Finke also says that current 007 Daniel Craig “is ‘insisting’ on Mendes’ hiring because the actor was stung by criticism of the last Bond film. (And Sam directed Daniel in Road To Perdition.)”

Finke has a reputation as a tough journalist on the Hollywood beat so her report is more than worth noting.

UPDATE: The story has been confirmed, at least in part, by Mendes’ publicist in a story at The Guardian’s Web site. An excerpt:

Sara Keene, Mendes’s British publicist, confirmed today that the director, who won an Academy Award for his first movie, American Beauty, in 1999, had met representatives of the Bond franchise to discuss the 23rd film in the series, but said nothing had been finalised.

“I can confirm that he has had a meeting, but Sam always has lots of projects on the table that he might direct next,” Keene said. “Sam’s method is to have a number of projects as possible next films and at some point to confirm which film he’s going to do.”

More about Bond 23 delay

The Express newspaper in the U.K. ran a short item about the delay in Bond 23. Some excerpts:

Pre-production has been halted and filming postponed while the future of the Bond franchise hangs in the balance.

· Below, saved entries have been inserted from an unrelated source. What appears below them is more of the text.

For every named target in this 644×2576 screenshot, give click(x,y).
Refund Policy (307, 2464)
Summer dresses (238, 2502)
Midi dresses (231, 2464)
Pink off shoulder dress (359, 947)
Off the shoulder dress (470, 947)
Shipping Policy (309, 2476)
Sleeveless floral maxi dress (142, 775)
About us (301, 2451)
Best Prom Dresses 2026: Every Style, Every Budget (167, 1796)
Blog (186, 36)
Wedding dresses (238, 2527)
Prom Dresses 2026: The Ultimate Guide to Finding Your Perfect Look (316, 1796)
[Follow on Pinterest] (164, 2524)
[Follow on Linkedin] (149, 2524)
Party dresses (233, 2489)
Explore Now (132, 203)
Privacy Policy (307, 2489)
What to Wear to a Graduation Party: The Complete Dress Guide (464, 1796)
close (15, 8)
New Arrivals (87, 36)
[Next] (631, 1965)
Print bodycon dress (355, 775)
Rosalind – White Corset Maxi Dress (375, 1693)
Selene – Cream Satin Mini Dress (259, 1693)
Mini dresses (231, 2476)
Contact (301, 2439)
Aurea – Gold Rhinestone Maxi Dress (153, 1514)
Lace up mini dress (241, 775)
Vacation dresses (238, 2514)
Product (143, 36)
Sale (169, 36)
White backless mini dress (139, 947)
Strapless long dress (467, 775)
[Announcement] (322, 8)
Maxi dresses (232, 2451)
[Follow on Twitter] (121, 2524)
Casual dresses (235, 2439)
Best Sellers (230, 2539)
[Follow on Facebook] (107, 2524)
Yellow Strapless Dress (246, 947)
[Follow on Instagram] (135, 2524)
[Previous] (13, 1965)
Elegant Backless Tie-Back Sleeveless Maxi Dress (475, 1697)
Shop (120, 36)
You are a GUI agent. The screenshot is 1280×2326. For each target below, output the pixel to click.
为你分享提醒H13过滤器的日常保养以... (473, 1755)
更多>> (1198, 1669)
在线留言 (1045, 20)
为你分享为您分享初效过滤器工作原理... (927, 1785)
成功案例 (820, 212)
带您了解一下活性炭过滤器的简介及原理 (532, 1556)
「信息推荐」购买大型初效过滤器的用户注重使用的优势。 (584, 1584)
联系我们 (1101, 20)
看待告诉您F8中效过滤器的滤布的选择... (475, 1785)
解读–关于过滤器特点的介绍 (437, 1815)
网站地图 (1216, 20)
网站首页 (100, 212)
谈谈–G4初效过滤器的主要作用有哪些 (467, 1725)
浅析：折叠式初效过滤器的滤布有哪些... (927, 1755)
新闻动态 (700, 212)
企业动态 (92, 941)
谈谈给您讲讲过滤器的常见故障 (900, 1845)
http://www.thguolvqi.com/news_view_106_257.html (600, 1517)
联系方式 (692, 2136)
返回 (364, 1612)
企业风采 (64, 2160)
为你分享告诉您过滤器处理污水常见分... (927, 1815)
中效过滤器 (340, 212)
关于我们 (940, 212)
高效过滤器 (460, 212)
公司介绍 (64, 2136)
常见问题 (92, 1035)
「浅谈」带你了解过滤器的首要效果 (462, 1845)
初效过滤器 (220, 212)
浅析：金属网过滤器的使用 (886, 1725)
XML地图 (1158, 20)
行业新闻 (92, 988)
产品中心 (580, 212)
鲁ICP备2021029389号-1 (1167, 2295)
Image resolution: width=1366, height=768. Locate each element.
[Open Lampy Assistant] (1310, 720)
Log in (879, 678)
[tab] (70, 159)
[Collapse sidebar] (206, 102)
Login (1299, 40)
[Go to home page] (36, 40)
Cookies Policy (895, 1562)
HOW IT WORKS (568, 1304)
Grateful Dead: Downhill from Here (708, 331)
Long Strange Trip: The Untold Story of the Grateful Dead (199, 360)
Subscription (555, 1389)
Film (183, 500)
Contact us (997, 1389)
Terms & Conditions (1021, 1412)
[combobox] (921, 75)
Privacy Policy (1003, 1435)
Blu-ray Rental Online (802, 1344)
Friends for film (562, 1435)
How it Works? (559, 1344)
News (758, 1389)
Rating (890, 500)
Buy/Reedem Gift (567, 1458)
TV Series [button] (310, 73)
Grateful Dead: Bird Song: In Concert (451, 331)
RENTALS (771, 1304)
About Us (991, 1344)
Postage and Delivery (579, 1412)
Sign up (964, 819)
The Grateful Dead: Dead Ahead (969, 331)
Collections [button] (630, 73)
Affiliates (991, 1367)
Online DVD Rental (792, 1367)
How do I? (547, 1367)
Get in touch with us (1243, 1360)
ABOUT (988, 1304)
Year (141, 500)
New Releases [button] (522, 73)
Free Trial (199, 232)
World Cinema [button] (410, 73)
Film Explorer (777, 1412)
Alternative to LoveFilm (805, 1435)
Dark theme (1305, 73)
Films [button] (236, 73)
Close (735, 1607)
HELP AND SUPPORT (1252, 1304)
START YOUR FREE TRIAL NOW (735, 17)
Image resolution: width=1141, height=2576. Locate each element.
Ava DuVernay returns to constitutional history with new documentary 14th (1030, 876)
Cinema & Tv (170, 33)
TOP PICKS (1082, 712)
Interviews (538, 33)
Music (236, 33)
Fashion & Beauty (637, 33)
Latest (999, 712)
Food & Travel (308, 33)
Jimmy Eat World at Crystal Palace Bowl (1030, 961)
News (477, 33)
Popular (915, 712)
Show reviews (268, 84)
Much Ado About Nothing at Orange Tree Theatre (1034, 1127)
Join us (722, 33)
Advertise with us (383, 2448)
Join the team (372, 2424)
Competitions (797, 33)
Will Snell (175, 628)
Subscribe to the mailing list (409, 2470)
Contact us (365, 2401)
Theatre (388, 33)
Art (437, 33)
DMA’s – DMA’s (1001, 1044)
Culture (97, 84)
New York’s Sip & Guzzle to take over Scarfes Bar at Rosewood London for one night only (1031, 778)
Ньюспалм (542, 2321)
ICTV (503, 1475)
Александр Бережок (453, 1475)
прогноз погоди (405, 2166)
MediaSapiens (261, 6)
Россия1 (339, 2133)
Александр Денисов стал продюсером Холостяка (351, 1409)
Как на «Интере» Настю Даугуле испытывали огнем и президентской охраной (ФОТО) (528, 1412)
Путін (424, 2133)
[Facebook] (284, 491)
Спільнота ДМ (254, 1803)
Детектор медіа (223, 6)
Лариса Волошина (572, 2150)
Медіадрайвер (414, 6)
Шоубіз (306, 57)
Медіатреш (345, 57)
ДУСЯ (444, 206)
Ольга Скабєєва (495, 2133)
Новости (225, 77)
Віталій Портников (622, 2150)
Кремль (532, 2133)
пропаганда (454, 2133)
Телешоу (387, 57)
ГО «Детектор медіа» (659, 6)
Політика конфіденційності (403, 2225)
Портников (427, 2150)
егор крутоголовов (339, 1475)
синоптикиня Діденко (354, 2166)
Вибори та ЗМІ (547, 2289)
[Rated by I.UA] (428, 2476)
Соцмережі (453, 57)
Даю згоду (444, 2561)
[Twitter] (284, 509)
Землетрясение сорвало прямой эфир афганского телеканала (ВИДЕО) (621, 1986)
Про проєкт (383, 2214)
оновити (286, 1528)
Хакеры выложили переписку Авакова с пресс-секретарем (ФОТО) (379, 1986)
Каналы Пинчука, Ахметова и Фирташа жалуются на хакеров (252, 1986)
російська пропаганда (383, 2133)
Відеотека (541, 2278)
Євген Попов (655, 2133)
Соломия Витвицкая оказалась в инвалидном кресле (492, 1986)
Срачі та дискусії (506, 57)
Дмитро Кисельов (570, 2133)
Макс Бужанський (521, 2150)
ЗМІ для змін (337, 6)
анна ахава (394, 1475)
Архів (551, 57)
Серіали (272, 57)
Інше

Michael G Wilson, who produces the Bond films with Barbara Broccoli, admitted: “We just don’t know enough about the situation to comment but we know it’s uncertain.”

The earliest a new film is likely to go into production is at the end of this year, for release in 2011, a full three years after the last Bond, Quantum Of Solace.

The reason cited, not surprisingly, is the possible sale of MGM, which owns 50 percent of the Bond franchise. The article doesn’t reveal much more but Wilson’s comment is one of the few we’ve seen to address the sitution directly.